Metro security check was first introduced in the run-up to the Shanghai World Expo in 2010. After the Expo, many expected to see it gone, but instead, it stayed, only to be strengthened.

“One can expect the security checks to tighten further, not ease in the future,” said Song Youguo, deputy director of the Urban Railway and Public Transport General Squad of the Shanghai Public Security Bureau. “Considering the huge Metro ridership, a combustible item might pose a tremendous risk.” He said many of Shanghai’s residents are bitterly ambivalent about the checks. “They don’t like it, but nobody wants to stand next to a canister of gasoline and firecrackers.”

In fact, popular definitions of banned items need to be broadened, which now comprise only gasoline, lacquer thinner or alcohol, said Song. Hydrogen balloons, nail varnish (in large quantities) and hair gel (more than two bottles) are officially considered combustibles as well, which are shown in dark blue on the screen of a scanner. Water, beverages and other types of liquid deemed safe are shown in orange. Those carrying “unsafe” liquids will be asked to take other public transport.
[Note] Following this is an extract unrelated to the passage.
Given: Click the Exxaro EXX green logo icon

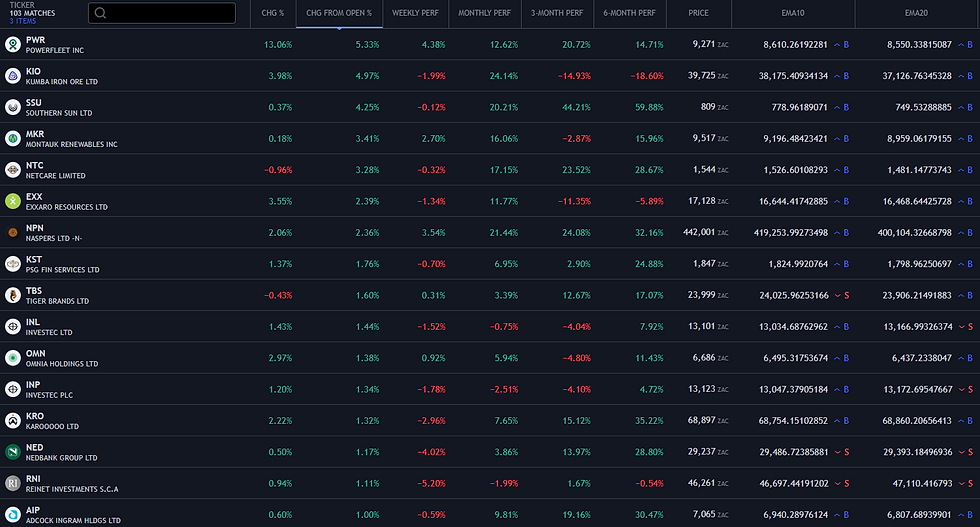Looking at the screenshot, I should (x=12, y=201).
Since it takes five to seven seconds for a bag to go through the scanner, a thorough check of all the passengers’ belongings is out of the question, as it will lead to severe congestion and long lines, said Song. A compromise has to be struck between mandatory checks and overall convenience of Metro service. Therefore, the items required for checking currently are limited to luggage, backpacks and tote bags, said Song.

More than ‘formality’

In pointing to the perceived ineffectiveness of security checks, skeptics often cite the fact that saboteurs can hide combustibles on themselves, and inspectors cannot frisk passengers. Song acknowledged the loophole, and said that people could sneak in the Metro paid areas by dodging fares. “That is why checks have to be complemented with police patrol, random ID checks and sniff dogs,” he said.

But it would go too far to assert that the security checks are a useless, time-consuming “formality,” and he released figures to prove it has teeth. Last year, Shanghai authorities found and confiscated 33,686 banned items inside all of its Metro transit systems. Among these, gasoline and diesel totaled 2,749 liters. There were also 283,014 firecrackers, 419 replica guns and 10,465 restricted knives. Seventy-four people were taken into custody for refusing to comply with the checks.
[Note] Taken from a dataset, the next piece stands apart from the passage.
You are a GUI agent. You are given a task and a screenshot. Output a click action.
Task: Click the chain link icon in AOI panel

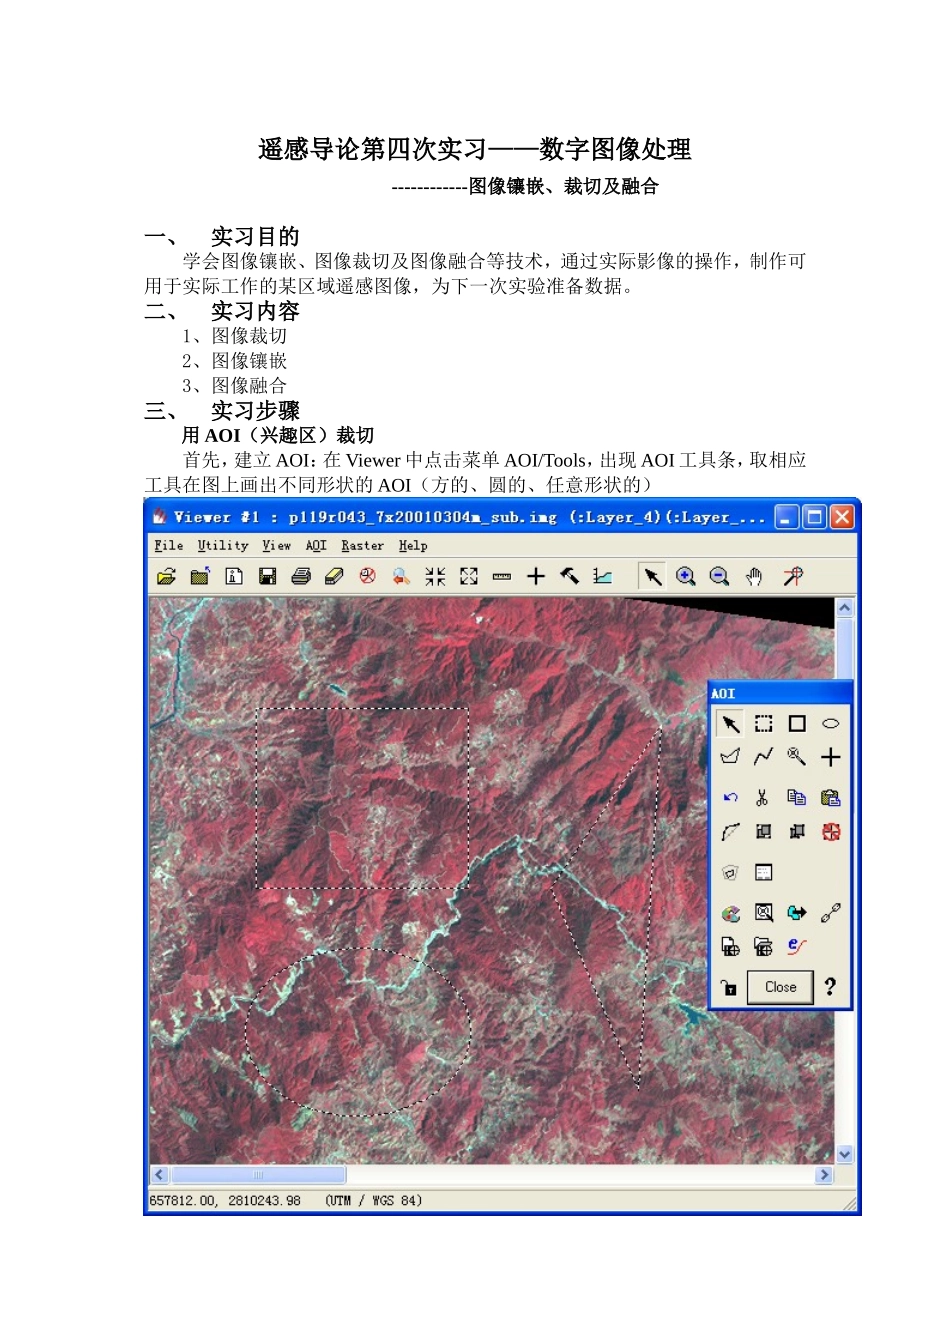pyautogui.click(x=830, y=913)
However, the consistency of the security work is increasingly challenged by a high turnover and poor retention of employees, due to low pay, high pressure and personal insults the workers endure.

For inspectors with a Shanghai hukou, or household residency, their pay package is made up of 1,820 yuan, the local minimum income, and a few hundred yuan in perks, depending on their years of service. For those who hail from outside of Shanghai, they can earn about 3,000 yuan only by working overtime. On top of that, there is a year-end bonus for “model workers” of 300 yuan, and cash prizes conferred on those who confiscate banned items, usually 50 yuan or more a time.

Still, the constant slurs shouted at inspectors have deprived many of them of any sense of commitment to work.

Better incentives

“Those who quit might have the best work ethic and thus are the most disappointed, and quite a few among the rest who stay put might just be content with slacking off,” Song said, adding that better incentives must be created to retain motivated inspectors. But he declined to disclose the turnover rate, saying at least several hundred inspectors resign every year, and even that is a “conservative number.”

Many inspectors are calling for the municipal authorities to adopt more stringent standards governing security checks, so that they will not be left with the difficult choice about whom to single out for checks. It is this very direction that often pits them against passengers. And they urge the public to show more empathy for what they do.

Any little job satisfaction Gong at the People’s Square station gets is from the kind citizens who offer to open their tote bags or backpacks even before she asks them to do so.

“Those who carry flammables onboard Metro trains often are a minority, but whenever I confiscate such items, I feel I’m contributing to the safety of society and others,” said Wei, the inspector from Hubei.